## [Record extracts]
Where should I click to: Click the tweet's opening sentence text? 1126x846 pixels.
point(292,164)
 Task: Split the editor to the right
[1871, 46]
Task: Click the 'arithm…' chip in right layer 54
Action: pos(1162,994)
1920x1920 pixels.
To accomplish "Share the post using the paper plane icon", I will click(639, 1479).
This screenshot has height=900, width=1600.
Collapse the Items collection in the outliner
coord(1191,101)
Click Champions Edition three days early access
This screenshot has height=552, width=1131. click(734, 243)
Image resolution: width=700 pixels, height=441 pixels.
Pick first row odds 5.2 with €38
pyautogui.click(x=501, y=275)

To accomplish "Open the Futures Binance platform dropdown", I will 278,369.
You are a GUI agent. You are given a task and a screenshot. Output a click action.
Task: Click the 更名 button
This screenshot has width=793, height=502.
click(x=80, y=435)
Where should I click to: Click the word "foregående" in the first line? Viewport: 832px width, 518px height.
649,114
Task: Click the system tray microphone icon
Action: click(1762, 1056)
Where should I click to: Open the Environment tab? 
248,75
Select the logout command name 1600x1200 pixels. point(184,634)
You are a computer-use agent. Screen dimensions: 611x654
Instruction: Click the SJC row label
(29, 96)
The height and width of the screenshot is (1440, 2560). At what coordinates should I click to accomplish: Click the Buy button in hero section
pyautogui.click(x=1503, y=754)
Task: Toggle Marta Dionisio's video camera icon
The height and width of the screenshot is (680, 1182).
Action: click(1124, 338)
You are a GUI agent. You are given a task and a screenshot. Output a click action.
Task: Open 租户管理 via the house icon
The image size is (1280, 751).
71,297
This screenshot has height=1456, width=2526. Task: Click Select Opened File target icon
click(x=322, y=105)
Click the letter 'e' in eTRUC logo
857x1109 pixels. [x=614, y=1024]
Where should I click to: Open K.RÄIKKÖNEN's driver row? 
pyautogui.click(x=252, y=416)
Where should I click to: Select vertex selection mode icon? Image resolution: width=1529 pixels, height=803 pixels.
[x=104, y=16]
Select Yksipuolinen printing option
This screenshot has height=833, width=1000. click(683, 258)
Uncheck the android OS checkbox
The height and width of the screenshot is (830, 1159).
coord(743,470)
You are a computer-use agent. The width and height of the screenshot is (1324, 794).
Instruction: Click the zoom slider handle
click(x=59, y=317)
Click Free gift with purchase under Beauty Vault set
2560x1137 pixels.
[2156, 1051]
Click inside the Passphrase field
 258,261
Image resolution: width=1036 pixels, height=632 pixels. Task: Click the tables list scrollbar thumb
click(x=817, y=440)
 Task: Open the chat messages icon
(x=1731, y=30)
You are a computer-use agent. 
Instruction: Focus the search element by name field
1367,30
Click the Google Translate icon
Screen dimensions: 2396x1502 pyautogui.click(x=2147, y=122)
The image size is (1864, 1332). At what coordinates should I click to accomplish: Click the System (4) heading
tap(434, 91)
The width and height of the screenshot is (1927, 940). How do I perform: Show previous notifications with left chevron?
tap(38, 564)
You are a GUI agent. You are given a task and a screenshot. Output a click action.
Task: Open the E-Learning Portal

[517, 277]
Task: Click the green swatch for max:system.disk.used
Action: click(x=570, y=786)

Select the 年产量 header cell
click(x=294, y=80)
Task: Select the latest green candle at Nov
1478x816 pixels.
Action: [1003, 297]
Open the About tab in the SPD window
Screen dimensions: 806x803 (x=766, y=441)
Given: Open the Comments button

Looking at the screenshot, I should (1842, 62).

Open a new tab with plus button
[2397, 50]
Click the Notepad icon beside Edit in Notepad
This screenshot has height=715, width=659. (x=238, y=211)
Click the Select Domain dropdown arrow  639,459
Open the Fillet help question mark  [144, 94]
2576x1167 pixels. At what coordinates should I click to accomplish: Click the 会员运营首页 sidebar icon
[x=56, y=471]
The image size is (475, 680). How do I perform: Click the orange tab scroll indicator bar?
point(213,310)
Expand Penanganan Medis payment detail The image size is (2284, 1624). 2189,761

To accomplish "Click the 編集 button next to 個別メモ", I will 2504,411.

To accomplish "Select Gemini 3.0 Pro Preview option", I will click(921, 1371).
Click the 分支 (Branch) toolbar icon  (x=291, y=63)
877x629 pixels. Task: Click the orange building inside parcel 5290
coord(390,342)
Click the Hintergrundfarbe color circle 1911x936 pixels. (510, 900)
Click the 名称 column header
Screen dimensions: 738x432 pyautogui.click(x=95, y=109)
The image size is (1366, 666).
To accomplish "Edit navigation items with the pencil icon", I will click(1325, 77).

## [Description of the task]
In the part that opens with the line containing "1920x1920 pixels." and closes with the line containing "pyautogui.click(x=252, y=416)", replace "Collapse" with "Expand" and give only those lines, with everything else left unchanged.

## [Final result]
1920x1920 pixels.
To accomplish "Share the post using the paper plane icon", I will click(639, 1479).
This screenshot has height=900, width=1600.
Expand the Items collection in the outliner
coord(1191,101)
Click Champions Edition three days early access
This screenshot has height=552, width=1131. click(734, 243)
Image resolution: width=700 pixels, height=441 pixels.
Pick first row odds 5.2 with €38
pyautogui.click(x=501, y=275)

To accomplish "Open the Futures Binance platform dropdown", I will 278,369.
You are a GUI agent. You are given a task and a screenshot. Output a click action.
Task: Click the 更名 button
This screenshot has width=793, height=502.
click(x=80, y=435)
Where should I click to: Click the word "foregående" in the first line? Viewport: 832px width, 518px height.
649,114
Task: Click the system tray microphone icon
Action: click(1762, 1056)
Where should I click to: Open the Environment tab? 
248,75
Select the logout command name 1600x1200 pixels. point(184,634)
You are a computer-use agent. Screen dimensions: 611x654
Instruction: Click the SJC row label
(29, 96)
The height and width of the screenshot is (1440, 2560). At what coordinates should I click to accomplish: Click the Buy button in hero section
pyautogui.click(x=1503, y=754)
Task: Toggle Marta Dionisio's video camera icon
The height and width of the screenshot is (680, 1182).
Action: click(1124, 338)
You are a GUI agent. You are given a task and a screenshot. Output a click action.
Task: Open 租户管理 via the house icon
The image size is (1280, 751).
71,297
This screenshot has height=1456, width=2526. Task: Click Select Opened File target icon
click(x=322, y=105)
Click the letter 'e' in eTRUC logo
857x1109 pixels. [x=614, y=1024]
Where should I click to: Open K.RÄIKKÖNEN's driver row? 
pyautogui.click(x=252, y=416)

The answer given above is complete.